» **Text provided**:
Postby Buckaroo » Tue Dec 01, 2015 5:34 pm

Lydiot wrote:Not sure what "card" is, but I agree on Ender's. Absolutely overrated. A lot of contemporary sci-fi is I think. Derivative and too stuffed with visual effects.


Orson Scott Card, author of the novel "Enders Game". I haven't seen the film.


Lydiot wrote:The first Abrams' Star Trek was actually enjoyable, albeit also quite light. But it would have sufficed if the next one had had more substance I think. It was even thinner though. I think these days filmmakers seem to think that throwing in nods at days gone is somehow always a sure way to win over an audience. Prometheus should have been either more tied into the Alien franchise, or more risks could have been taken to keep it separate. Spectre same thing. A bunch of nods to the old Bond, but for no apparently good reason (in my opinion). Star Trek 2 (Abrams) was the same, with a bunch of rehash. Heck, if I wanted to see the old stuff again I'd watch the old stuff.

» **Data section**:
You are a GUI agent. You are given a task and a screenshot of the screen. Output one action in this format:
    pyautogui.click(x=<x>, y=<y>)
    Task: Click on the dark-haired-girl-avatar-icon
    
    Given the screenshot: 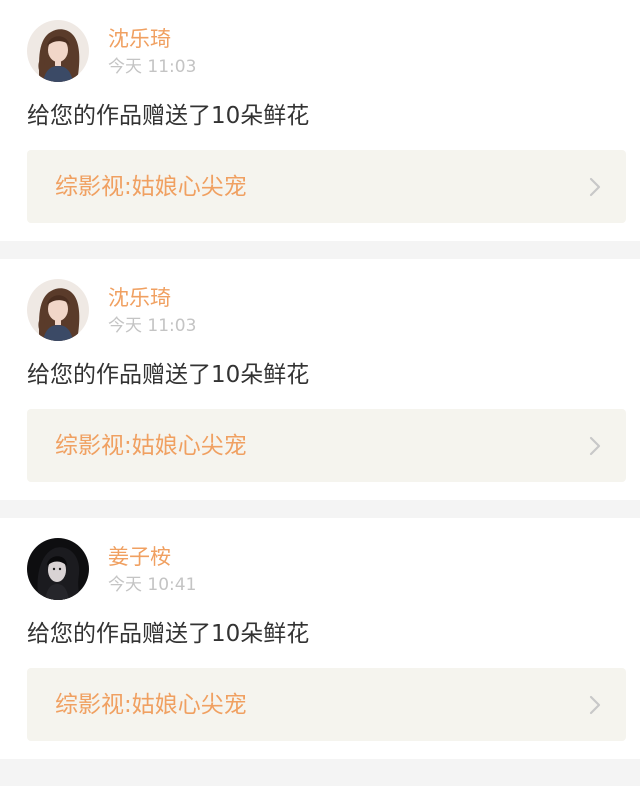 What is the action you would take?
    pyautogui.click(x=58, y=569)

---

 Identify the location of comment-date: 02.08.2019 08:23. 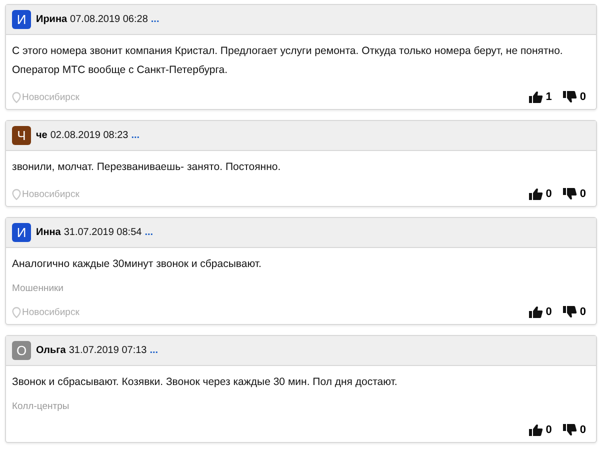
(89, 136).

* * *

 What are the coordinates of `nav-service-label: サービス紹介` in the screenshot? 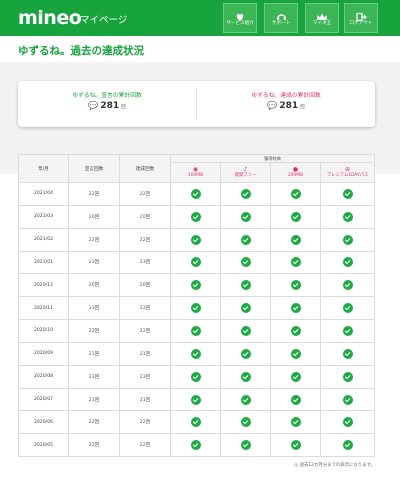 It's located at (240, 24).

» **Directions for this task**: Write out the forum post above from "Orson Scott Card, author" to "the old stuff.".

» **Result**:
Orson Scott Card, author of the novel "Enders Game". I haven't seen the film.


Lydiot wrote:The first Abrams' Star Trek was actually enjoyable, albeit also quite light. But it would have sufficed if the next one had had more substance I think. It was even thinner though. I think these days filmmakers seem to think that throwing in nods at days gone is somehow always a sure way to win over an audience. Prometheus should have been either more tied into the Alien franchise, or more risks could have been taken to keep it separate. Spectre same thing. A bunch of nods to the old Bond, but for no apparently good reason (in my opinion). Star Trek 2 (Abrams) was the same, with a bunch of rehash. Heck, if I wanted to see the old stuff again I'd watch the old stuff.